Is it people or persons? People vs. Persons
“Persons” used to be the preferred plural version of “person,” but that’s usually not the case anymore.
  • There was a time when persons was the favored plural form of the word person. But in Modern English, people has become the more common word to use when referring to person in plural.
    • So many people donated gifts to the charity.
  • Use people when referring to a group of individuals from a signal ethnic group or nationality.
    • ○ ✅ The American people flock to the voting stands every four years to vote in the presidential elections.
      ○ ❌ The American persons flock to the voting stands every four years to vote in the presidential elections.
  • The use of persons is most often seen in legal writing, and in established expressions like “missing persons.”
  • If you’re in doubt, the safest bet is to always use people when referring to a group of individuals.

“Persons” vs. “People”

If you’re here, you may be asking yourself, “is persons grammatically correct?” The answer is that technically speaking, it’s not wrong. But people has become the more common word to use when referring to person in the plural form. In fact, some style guides explicitly state not to use the word persons.

People and persons have Latin roots.
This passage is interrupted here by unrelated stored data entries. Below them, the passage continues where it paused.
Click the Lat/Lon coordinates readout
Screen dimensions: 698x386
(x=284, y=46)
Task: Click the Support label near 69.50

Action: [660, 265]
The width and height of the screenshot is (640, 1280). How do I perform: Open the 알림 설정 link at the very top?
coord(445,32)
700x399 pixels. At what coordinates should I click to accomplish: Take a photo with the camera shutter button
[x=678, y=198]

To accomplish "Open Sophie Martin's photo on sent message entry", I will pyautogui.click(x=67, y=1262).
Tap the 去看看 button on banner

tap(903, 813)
People came from the word “populus,” which means “the people” or “nation.” Person derived from the word “persona,” which originally meant “a mask,” but then evolved to mean “an individual human being.”
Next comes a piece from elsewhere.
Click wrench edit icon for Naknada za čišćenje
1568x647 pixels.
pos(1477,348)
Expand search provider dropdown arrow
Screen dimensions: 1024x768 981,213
Below, we’ll go over when to use persons and when to use people.

When to use people, when to use persons
People always refers to a group of individuals, never a single individual. 

Understanding When To Use “Persons” or “People”

Although people has become the favored plural form of the word person, there are still a few instances where one might encounter the word persons. For example, persons is commonly found in legal or technical writing. This is done to emphasize a group of individuals and not a group of people as a whole.

Any person or persons found trespassing will be prosecuted to the fullest extent of the law.

In this example, persons is used instead of people because the law applies to the individuals and never to the group as a whole.

There are also some instances where persons is part of an established term, like internally displaced persons or missing persons.

He was a detective who worked for the Missing Persons Unit.

People, on the other hand, is primarily used as a collective noun, or a noun that represents one entity or a group of individuals. For that reason, you’ll usually see people is commonly used to refer to multiple individuals from an ethnic group or nationality.

The people of Canada are known to be extremely kind.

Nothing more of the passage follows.